Auch Vizekanzler Werner Kogler widmete sich der Krisenhaftigkeit unserer Zeit - und versuchte, die Herausforderungen in Chancen zu übersetzen. Zudem erinnerte er daran, dass auch die Vergangenheit immer wieder von Krisen geprägt war, von Bedrohungen und Einschränkungen - und dass diese Herausforderungen gemeistert worden sind. Das sei doch auch ein Grund für Zuversicht. Angst, so Kogler, wäre jedenfalls ein schlechter Ratgeber. Wenngleich er es durchaus verstehen könne, dass viele Menschen angesichts der großen Aufgaben bange in die Zukunft blicken. Gefordert sei jetzt nicht nur das Individuum, sondern vor allem die Gemeinschaft. Mit vereinten Kräften müssten nun bekannte Lösungen angewandt und neue gefunden werden - gegen den Widerstand von Populisten, die „gar keine Lösungen wollen“, weil sie sonst nicht mehr ihre Parolen zum Besten geben könnten.

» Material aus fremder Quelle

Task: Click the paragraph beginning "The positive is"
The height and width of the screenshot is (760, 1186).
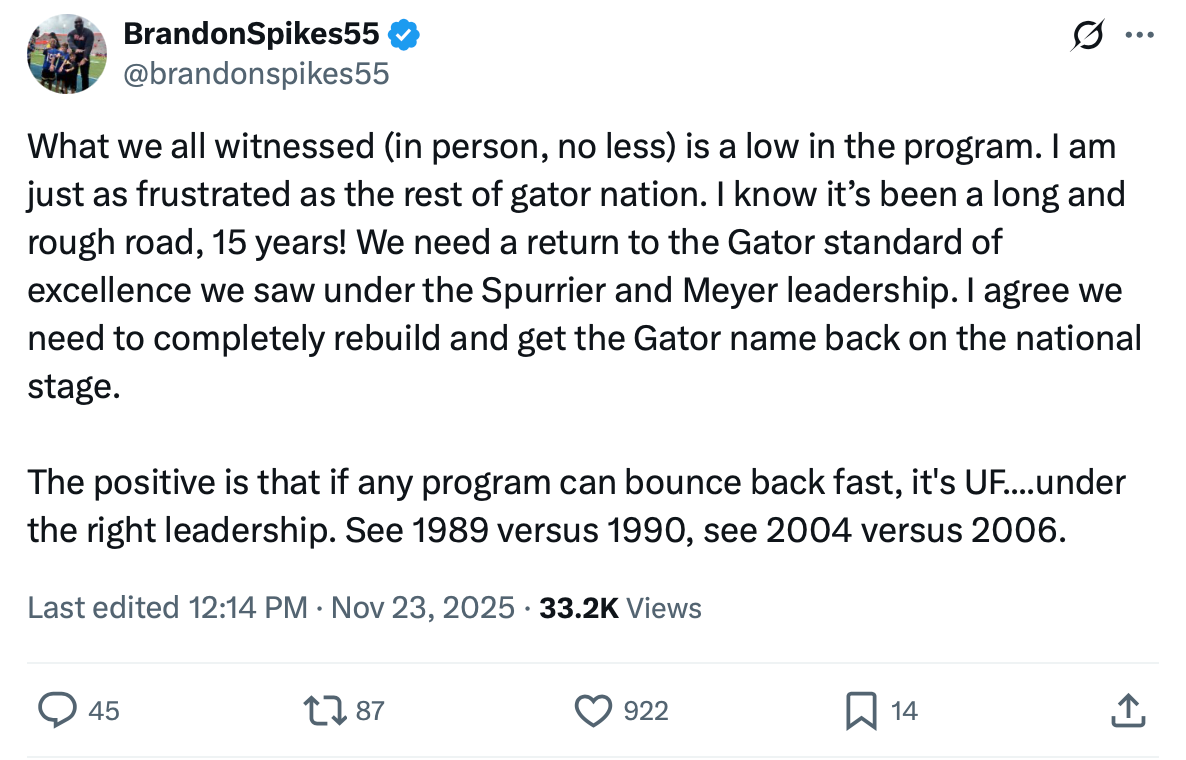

Mut braucht es - vor allem in der Politik
Populisten seien ohne Antwort und „damit verantwortungslos“. In diesem Punkt überschnitt sich Koglers Rede mit jener von Bundespräsident Alexander Van der Bellen, der ebenfalls dem Populismus den Kampf ansagte. Kogler beschwor die Kraft des gemeinsamen Weges: „Stärke durch Gemeinschaft statt Schwächung durch Spaltung“ sei nun das Mittel der Wahl. Deswegen sollten sämtliche politische Kräfte zusammenwirken. Um die Zukunft nicht zu erleiden, sondern mit Leidenschaft zu gestalten, brauche es zudem Entscheidungen, die mit mehr Mut als bisher getroffen werden müssten - das gelte für Verantwortungsträger und erst recht für Politiker, „für uns“.
Zwischen den Reden wurden künstlerische Einblicke in die einzelnen Produktionen der Festspiele gewährt - so war das Blumenduett aus „Madame Butterfly“ (Seeproduktion) zu hören - wie auch ein Medley aus der Massenet-Oper „Werther“ (Premiere am 14. August) oder die südafrikanische Hymne „Rea Ho Leboha“ (Konzert am 8. August mit dem Bochabela String Orchestra).
Puppen-Pein als Zwischenmoderation
Als zumindest diskussionswürdig dürfen wohl die Zwischenmoderationen von Nikolaus Habjan samt Puppen bezeichnet werden. Seit eh und je kindgerecht angelegt, wirkten die Wortspenden angesichts der Reden über Krieg, Krise und Inflation heuer besonders uninspiriert. Vielleicht bietet sich spätestens im Zuge des Intendantinnenwechsels auch die Gelegenheit, das Moderationskonzept zu überdenken.